··· Task data ···

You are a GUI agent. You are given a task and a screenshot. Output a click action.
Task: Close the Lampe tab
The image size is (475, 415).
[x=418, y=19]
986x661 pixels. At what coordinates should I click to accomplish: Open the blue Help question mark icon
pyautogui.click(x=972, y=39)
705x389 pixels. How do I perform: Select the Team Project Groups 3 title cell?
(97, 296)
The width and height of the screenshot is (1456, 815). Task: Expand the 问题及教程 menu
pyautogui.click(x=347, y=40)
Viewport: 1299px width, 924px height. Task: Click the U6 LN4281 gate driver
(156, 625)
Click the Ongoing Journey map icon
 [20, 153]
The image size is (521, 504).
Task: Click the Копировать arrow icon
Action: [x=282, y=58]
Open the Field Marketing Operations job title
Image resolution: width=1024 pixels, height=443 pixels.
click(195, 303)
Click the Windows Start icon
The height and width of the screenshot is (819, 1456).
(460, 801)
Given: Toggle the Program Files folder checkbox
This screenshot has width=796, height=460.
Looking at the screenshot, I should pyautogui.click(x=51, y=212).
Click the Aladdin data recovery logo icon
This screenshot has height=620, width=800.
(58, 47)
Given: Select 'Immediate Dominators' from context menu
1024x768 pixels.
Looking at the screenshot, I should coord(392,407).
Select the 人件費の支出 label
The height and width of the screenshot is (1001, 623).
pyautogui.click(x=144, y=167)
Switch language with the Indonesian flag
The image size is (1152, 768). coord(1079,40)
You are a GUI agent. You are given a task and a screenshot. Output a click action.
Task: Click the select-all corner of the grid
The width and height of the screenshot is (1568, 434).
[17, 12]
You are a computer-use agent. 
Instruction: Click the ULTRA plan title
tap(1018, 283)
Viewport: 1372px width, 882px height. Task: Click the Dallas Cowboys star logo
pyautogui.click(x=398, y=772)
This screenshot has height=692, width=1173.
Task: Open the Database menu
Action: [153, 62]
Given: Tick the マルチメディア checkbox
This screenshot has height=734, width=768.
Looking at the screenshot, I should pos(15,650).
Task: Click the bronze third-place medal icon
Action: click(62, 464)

···

Report all lines of the data that include the word "checkbox".

Given: Toggle the Program Files folder checkbox
Given: Tick the マルチメディア checkbox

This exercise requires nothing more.